The difference between anxiety and dread is that anxiety is an unpleasant state of mental uneasiness, nervousness, apprehension and obsession or concern about some uncertain event while dread is great fear in view of impending evil; fearful apprehension of danger; anticipatory terror.
So my spin through last week took me down a dark path as I grieved the first anniversary of my mother’s death on Friday, February 10. I thought I was prepared, but I spent most of the day under the covers trying to will the day to pass. I was also struggling with some trauma memories that we were just about to process with EMDR when the anniversary hit me. Those memories of course were about my mom.
It was like stirring up a pressure cooker.
I thought I’d be better on Saturday, but I was just irritable and miserable. I began having nightmares. Over Sunday night, I apparently woke up Laura yelling to get me a towel and help me, then running into the bathroom and I have no memory of that at all. That’s very unlike me – I always remember waking up at night.
The danger of hypomania is that it can actually feel sort of good in terms of productivity even if it doesn’t feel good physically. It feels edgy and awkward and hard to relax. But I published nine blog posts, did laundry, saw a play, moved around stuff in the bedroom, etc. I didn’t eat most days unless Laura put a plate in my hands. So definitely NOT a good experience.
The mythology about hypomania/mania being necessary or even good for the artistic or creative experience is bullshit. Fucking bullshit. It is scary and awful. I’d trade those nine blog posts for two nights of good sleep in a heartbeat. Hypomania can slip into mania (that’s only happened 2x to me) and even more dangerously into deep depression.

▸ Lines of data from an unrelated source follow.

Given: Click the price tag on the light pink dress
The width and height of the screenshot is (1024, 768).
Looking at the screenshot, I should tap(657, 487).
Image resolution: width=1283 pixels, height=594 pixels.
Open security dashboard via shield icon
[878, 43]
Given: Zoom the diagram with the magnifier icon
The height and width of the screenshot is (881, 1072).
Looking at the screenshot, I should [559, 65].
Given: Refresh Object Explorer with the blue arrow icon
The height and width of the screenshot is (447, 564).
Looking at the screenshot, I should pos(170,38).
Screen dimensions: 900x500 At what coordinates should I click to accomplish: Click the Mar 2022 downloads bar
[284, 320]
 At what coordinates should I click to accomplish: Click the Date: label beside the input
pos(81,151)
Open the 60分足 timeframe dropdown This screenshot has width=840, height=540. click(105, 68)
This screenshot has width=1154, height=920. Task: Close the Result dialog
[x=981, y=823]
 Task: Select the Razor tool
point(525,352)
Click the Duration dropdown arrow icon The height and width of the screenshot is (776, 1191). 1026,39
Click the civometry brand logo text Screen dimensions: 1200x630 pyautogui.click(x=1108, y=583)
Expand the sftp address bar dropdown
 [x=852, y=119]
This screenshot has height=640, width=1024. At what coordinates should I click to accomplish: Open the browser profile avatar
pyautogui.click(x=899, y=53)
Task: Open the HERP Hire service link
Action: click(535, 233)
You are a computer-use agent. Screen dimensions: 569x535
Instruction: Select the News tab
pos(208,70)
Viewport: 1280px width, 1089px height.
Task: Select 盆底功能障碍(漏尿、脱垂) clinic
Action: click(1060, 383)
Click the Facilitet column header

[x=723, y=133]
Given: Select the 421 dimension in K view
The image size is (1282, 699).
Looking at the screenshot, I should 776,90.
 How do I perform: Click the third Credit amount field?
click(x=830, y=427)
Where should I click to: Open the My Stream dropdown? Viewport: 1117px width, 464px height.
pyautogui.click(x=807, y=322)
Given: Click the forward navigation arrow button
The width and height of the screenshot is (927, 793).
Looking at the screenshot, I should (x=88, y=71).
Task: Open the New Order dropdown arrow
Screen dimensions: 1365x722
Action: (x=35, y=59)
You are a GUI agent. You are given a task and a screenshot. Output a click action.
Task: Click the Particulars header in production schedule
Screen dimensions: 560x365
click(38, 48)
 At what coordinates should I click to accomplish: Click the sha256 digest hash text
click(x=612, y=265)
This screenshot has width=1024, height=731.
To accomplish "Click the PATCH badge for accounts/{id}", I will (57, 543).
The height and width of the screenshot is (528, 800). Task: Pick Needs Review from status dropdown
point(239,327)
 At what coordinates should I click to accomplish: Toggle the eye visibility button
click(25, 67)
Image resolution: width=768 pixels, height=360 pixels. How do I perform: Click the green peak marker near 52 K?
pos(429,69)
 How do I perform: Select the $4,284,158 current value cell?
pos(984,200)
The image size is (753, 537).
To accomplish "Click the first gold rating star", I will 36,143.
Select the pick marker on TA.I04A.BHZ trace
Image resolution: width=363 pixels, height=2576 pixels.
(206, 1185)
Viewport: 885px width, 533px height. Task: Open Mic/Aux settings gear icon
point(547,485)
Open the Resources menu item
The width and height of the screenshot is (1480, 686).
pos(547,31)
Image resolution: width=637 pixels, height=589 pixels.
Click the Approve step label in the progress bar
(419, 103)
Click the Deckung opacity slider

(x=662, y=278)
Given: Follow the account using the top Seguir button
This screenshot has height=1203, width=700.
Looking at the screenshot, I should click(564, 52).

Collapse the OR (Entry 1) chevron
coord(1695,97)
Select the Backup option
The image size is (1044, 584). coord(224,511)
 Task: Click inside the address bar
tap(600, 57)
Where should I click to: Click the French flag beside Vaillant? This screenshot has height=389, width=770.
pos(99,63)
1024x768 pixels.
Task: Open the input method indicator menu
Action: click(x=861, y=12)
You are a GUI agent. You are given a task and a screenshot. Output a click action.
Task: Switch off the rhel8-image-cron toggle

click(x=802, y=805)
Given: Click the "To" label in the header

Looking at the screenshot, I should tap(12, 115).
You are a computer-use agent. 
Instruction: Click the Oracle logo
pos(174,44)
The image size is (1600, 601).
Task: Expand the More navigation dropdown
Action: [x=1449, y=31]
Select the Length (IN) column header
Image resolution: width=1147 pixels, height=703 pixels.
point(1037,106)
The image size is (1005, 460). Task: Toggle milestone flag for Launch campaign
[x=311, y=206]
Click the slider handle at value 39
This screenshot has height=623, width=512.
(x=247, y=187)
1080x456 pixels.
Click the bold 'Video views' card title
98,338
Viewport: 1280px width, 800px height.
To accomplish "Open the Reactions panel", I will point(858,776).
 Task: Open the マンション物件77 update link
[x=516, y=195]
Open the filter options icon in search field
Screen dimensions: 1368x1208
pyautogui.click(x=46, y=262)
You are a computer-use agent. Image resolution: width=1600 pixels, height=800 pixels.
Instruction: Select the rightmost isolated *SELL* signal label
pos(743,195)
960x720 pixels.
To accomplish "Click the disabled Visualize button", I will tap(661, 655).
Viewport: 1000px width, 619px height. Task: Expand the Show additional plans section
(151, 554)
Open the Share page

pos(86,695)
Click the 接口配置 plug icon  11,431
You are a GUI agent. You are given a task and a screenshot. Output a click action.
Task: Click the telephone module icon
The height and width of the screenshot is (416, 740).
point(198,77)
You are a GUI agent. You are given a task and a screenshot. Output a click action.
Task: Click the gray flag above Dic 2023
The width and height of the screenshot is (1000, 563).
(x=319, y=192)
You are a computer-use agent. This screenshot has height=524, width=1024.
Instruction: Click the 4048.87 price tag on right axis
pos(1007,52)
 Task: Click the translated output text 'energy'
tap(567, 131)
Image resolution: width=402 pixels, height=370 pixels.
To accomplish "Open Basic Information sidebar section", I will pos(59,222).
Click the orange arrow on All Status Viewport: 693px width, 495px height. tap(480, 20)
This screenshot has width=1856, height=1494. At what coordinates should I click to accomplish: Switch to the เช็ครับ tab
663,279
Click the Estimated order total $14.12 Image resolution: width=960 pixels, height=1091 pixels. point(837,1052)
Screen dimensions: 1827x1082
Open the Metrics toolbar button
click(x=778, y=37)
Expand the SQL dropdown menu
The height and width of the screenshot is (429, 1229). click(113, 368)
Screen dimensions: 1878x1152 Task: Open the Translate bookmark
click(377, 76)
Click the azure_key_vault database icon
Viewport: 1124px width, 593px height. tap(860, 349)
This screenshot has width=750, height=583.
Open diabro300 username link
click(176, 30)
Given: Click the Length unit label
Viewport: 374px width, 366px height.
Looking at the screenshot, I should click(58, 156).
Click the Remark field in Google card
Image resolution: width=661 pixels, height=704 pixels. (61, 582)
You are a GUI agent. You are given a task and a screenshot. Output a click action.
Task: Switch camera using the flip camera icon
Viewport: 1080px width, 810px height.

My therapist was off Monday because she had COVID-19 and it made her faint. So that was not great timing. My mistake was not telling her I was in bad shape so she could have a colleague step in. By Tuesday, I was feeling pretty awful so I emailed her. She immediately arranged for me to be seen. Lesson: don’t hide the hard stuff.
On Wednesday, she wasn’t sure where my mood was heading, but by Thursday we agreed it was hypomania.
And that’s when she brought up dread. Dread is a good word for a lot of things I considered social anxiety – I was projecting into the future and it felt awful. I never had the clammy hands or other symptoms. It turns out dread is gaining diagnostic use as a cluster of symptoms, not a diagnosis.
The word “terror” is key. I’m sometimes just nervous about things, but sometimes I am absolutely terrified. I avoid most of those scenarios. My mother’s funeral was such an event – I was terrified of running into my family in a vulnerable state, even with my support system. I have such intense anger and hurt over their cover up of the predator in my family who also assaulted my mother that I was sure I would just not be able to stop screaming.
I should not have to see them again.
My therapist explained that dread is probably more aptly tied to symptoms that are part of my trauma. So we need to get processing these terrible no-good, awful memories. But I have to pull myself out of the hypomania first.
I had a Commission meeting tonight and ended up having to facilitate b/c the other chairs were not present. I did not love this, but I did the best that I could. I even presented a motion that I felt strongly about and was defeated, but I was okay with that. Probably my intense hypomania fueled the rejection but at least I tried. I wasn’t upset, I didn’t feel rejected, I was fine.
And so that’s how I know that I’m not fine.